The turning point for me was the revelation of the contents of the banker’s pockets. In that moment the story became more complex and intriguing while I became, at least for a time, a little less clear of how things would fit together. From that point onwards the revelations come quite quickly, changing our understanding of the case and helping us to understand several characters’ seemingly erratic behavior. As a result my interest grew considerably.
While the questions of who committed the crime and why are straightforward and ultimately quite predictable, the question of how it was achieved and how they will be caught prove much more intriguing. This is not because the plan is complex but because it is so simple and seemingly foolproof were it not for one detail being overlooked.

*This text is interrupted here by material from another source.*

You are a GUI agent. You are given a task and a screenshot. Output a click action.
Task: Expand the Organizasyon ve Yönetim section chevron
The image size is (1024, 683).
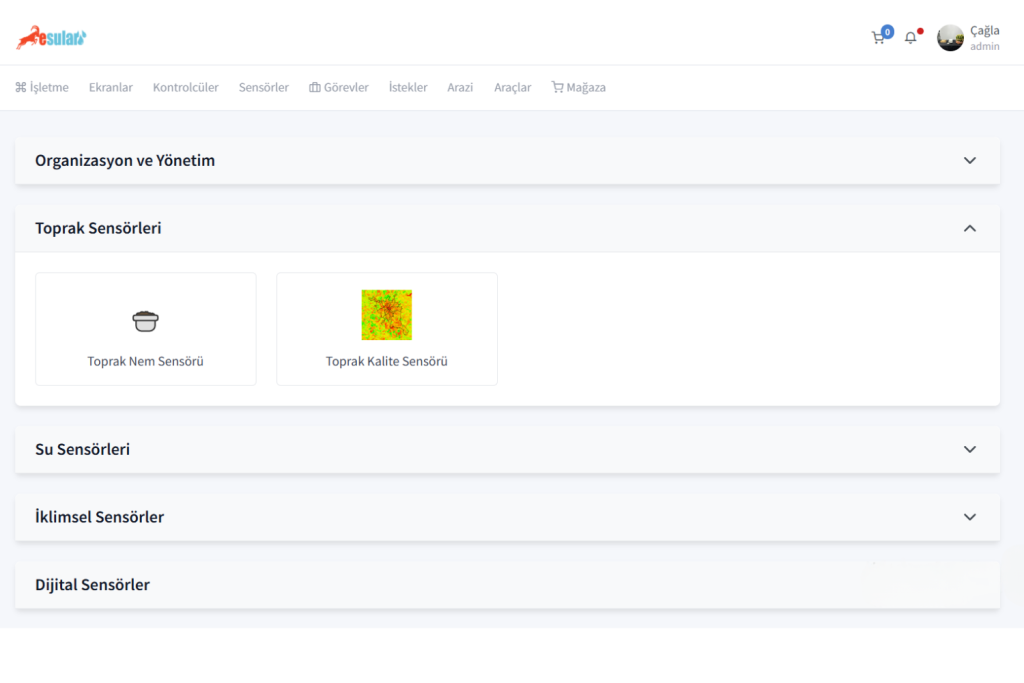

There is an element of the resolution that never quite satisfies me – the gambit where the detective, being unable to prove his suspicions through reasoning, seeks to trap the villain in a ruse that will demonstrate their guilt. It is certainly credible in this case that this would work and yet I feel that there is something a little cheap about this sort of resolution. This, combined with the limited pool of suspects, leads me to think that the book is best viewed as an adventure or thriller. The reader can certainly work out many aspects of the case but really this is about the journey and the excitement of seeing how everything will resolve.
Though I cannot claim that my first taste of de Angelis’ work was always to my tastes, it is undoubtedly a very interesting work and I found my appreciation for it grew as it went on. As the novel continued I found I was liking the hero more and more, leaving me hopeful that other books in the series will appeal more consistently to my tastes.